By John Rhode
First published: UK, Bles, 1951; US, Dodd Mead, 1951, as The Affair of the Substitute Doctor
I’ve read this, but can’t remember a thing.
The activities of the medical profession have always interested writers of mystery novels, and this is not the first time that the ingenious mind of John Rhode has been attracted to this promising field, as will be remembered by readers of his masterly Death in Harley Street. The chief merit of the present book is, however, its intensely dramatic conclusion which comes as a complete surprise, although it is based on a mass of data patiently collected by the industrious Jimmy Waghorn.
But it was left to the Sage of Westbourne Terrace to marshal these facts and draw the logical conclusion…

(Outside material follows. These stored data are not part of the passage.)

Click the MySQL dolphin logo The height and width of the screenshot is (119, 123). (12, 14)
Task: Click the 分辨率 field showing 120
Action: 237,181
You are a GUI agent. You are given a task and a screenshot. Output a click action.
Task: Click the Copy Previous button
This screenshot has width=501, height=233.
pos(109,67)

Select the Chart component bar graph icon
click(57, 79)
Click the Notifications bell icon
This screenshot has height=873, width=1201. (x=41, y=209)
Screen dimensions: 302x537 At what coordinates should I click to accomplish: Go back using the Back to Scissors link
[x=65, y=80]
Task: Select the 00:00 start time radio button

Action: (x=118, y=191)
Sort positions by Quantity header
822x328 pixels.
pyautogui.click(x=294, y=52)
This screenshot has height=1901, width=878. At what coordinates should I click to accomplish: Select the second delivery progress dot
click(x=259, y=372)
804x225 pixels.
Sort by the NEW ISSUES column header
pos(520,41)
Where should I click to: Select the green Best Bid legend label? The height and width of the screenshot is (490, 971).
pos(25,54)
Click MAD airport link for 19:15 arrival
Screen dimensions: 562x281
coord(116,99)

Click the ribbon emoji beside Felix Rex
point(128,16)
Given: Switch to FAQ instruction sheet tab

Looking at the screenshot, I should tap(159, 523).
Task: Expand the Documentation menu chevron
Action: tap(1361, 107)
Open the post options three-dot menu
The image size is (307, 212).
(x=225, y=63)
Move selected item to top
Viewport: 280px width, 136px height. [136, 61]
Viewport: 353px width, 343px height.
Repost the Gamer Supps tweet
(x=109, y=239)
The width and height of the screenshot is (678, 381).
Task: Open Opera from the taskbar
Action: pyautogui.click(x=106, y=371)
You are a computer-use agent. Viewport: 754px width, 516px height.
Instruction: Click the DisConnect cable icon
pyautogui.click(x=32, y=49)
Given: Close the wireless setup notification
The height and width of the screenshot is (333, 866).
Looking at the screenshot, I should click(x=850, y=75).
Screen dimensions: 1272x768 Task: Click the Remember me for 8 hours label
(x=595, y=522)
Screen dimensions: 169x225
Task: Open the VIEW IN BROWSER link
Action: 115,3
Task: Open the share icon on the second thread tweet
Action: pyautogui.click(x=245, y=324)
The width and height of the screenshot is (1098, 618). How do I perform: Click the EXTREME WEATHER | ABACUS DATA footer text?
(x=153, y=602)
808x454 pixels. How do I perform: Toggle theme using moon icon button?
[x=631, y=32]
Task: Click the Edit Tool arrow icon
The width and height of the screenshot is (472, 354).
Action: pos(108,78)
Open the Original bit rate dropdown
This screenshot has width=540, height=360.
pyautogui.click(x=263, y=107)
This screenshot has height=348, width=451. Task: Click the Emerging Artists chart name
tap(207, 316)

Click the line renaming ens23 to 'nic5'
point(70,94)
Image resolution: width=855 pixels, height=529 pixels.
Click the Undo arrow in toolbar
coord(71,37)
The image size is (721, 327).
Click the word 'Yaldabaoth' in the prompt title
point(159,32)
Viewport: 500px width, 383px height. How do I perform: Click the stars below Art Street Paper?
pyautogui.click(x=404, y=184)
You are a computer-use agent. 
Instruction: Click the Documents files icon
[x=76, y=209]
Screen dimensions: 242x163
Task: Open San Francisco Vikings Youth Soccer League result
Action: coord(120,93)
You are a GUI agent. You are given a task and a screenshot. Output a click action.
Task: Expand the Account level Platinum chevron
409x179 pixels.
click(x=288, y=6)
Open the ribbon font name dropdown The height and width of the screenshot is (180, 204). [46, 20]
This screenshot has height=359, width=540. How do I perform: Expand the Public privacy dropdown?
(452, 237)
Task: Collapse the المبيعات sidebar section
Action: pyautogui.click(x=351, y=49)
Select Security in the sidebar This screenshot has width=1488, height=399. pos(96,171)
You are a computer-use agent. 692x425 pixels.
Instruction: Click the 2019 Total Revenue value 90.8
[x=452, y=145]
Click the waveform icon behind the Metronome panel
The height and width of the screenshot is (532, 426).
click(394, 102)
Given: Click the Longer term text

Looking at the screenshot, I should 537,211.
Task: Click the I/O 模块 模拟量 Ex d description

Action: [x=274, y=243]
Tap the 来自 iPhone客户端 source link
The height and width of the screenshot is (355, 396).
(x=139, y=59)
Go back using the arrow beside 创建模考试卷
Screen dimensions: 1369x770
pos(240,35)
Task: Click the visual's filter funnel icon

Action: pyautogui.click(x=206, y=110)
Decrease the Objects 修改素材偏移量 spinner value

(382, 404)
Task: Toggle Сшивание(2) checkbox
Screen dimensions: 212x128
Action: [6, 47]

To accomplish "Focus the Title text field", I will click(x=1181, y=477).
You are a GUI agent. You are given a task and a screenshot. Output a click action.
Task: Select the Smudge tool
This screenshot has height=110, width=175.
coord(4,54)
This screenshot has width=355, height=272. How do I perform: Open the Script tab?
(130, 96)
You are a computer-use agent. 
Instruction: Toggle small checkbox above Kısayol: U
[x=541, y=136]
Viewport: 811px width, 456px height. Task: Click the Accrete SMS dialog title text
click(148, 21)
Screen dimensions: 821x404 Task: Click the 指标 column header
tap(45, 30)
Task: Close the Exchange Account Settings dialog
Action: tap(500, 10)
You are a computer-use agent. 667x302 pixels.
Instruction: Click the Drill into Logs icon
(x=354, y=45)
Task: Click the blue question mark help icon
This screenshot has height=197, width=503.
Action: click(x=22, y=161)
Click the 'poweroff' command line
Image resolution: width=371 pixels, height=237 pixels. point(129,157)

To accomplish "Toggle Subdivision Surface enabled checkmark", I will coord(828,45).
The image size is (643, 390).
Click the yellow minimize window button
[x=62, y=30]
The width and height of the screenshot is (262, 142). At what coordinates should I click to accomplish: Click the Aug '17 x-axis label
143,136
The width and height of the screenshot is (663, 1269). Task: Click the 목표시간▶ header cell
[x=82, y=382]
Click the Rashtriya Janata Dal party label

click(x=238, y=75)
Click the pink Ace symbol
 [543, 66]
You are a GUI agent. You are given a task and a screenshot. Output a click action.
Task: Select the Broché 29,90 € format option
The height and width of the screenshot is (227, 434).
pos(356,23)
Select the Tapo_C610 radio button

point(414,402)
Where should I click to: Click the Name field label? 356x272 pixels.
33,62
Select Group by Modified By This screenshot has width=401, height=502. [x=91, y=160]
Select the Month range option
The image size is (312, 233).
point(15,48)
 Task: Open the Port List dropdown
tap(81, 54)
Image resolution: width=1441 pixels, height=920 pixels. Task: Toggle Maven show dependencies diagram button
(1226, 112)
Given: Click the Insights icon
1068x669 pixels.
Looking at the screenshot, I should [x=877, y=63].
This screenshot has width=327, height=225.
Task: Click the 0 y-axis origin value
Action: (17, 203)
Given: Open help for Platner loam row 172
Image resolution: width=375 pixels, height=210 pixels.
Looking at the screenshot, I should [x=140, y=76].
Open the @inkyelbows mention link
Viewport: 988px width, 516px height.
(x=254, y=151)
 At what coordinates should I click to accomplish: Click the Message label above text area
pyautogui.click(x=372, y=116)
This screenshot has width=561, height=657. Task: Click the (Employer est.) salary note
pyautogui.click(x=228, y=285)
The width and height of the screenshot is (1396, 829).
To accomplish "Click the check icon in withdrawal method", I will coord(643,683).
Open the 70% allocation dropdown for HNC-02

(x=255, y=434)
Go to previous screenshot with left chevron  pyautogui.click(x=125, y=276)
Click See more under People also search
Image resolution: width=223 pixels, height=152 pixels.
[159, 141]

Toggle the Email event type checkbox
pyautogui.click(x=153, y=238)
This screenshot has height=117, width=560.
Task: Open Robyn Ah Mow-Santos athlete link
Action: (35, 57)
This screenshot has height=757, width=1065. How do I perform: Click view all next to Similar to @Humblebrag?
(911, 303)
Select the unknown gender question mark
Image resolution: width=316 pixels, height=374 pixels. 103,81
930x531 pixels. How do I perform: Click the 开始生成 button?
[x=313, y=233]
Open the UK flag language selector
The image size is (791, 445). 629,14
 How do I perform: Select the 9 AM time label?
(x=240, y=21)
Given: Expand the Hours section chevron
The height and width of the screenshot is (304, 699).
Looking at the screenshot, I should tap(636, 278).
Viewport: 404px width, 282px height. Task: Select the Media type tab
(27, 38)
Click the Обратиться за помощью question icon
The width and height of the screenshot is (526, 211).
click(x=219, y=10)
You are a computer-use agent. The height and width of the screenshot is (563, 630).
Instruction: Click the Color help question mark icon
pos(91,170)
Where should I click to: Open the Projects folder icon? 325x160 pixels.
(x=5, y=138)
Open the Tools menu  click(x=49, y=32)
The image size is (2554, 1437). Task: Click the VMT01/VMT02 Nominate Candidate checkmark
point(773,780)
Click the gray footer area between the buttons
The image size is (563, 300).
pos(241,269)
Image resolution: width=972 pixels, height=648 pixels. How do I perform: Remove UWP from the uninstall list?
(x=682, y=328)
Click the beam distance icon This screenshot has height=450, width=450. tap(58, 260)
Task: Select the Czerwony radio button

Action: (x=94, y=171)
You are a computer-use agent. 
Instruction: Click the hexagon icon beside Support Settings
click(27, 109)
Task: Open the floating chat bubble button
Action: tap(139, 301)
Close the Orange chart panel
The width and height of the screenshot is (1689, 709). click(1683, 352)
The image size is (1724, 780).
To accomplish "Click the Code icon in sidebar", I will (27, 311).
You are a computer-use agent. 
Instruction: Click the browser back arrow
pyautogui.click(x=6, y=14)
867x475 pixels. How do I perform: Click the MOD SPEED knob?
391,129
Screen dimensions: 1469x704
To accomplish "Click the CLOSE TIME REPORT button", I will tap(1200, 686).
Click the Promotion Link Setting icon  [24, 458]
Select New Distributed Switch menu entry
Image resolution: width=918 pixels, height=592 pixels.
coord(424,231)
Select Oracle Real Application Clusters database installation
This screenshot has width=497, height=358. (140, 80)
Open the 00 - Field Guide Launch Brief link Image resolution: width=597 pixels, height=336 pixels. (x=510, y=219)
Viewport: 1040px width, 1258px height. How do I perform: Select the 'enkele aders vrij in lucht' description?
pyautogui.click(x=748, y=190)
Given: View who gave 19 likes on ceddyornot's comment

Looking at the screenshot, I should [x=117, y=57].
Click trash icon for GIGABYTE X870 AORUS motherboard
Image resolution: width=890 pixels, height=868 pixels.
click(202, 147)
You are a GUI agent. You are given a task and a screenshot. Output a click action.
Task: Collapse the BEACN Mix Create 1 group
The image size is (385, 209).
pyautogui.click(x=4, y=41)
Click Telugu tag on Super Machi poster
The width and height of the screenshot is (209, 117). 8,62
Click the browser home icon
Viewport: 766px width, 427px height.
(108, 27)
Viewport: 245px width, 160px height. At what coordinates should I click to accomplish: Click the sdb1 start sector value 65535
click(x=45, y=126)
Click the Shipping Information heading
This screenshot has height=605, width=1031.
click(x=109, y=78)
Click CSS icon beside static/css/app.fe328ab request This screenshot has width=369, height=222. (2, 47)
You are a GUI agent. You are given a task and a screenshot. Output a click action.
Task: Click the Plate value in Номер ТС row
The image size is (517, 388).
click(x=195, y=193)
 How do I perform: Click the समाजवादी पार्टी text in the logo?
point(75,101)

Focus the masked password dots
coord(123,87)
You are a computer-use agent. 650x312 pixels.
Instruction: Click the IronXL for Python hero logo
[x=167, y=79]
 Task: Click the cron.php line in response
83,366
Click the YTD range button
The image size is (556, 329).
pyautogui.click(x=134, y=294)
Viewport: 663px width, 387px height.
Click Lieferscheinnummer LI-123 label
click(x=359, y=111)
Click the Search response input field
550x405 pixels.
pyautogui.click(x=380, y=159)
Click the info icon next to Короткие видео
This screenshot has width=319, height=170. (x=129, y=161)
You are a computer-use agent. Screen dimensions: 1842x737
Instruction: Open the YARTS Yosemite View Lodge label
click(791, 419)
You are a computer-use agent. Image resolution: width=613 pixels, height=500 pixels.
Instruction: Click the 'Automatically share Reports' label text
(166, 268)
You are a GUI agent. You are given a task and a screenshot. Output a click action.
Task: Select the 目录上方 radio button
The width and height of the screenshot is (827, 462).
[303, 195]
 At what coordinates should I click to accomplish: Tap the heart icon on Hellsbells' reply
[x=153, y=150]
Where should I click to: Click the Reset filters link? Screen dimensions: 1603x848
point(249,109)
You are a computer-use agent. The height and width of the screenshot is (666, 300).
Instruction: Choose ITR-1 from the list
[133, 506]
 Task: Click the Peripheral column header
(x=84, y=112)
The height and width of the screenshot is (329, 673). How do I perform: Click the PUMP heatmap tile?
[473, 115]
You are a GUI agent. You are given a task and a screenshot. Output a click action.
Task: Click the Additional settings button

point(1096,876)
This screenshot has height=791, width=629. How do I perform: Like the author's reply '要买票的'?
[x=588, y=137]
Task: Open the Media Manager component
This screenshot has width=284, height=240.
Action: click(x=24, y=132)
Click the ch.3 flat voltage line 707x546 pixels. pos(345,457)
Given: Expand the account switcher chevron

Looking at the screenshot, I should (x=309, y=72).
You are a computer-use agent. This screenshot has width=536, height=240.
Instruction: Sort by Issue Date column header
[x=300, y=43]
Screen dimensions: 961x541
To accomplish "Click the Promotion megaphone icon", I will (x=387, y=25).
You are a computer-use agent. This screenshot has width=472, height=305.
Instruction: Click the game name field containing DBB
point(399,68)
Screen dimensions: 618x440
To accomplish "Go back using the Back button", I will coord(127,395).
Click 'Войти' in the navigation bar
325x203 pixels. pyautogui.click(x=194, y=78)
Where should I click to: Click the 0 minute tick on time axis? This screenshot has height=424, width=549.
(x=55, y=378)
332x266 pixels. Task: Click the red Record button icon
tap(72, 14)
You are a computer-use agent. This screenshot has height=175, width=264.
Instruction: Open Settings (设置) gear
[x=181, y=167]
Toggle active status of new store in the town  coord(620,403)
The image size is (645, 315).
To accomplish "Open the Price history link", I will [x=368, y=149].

Observer (Maurice Richardson, 28th January 1951):
Starts with nice cosy sudden death—poisoning obviously—of the prize patient (pre-Bevan) of a country practice. Becomes increasingly tangled until they have to call in Dr. Priestley. Ingenious plot behind it; interest is held all the way. Best Rhode for several books.
San Francisco Chronicle (L.G. Offord, 1st July 1951, 70w):
If you like your mysteries solemn, transparent and almost static, here you are.
The Saturday Review (Kathleen Sproul, 21st July 1951):
Dr. Goodwood, vacationing, always left his London suburb practice to a locum. But this year sudden death and murder call him rudely back. Yard’s Wagstaff and Dr. Priestly solve. Usual slow Rhodean pace, which always appears plodding—until you realize you’ve been enjoying every word and savoring top mystery. Quality unflagging.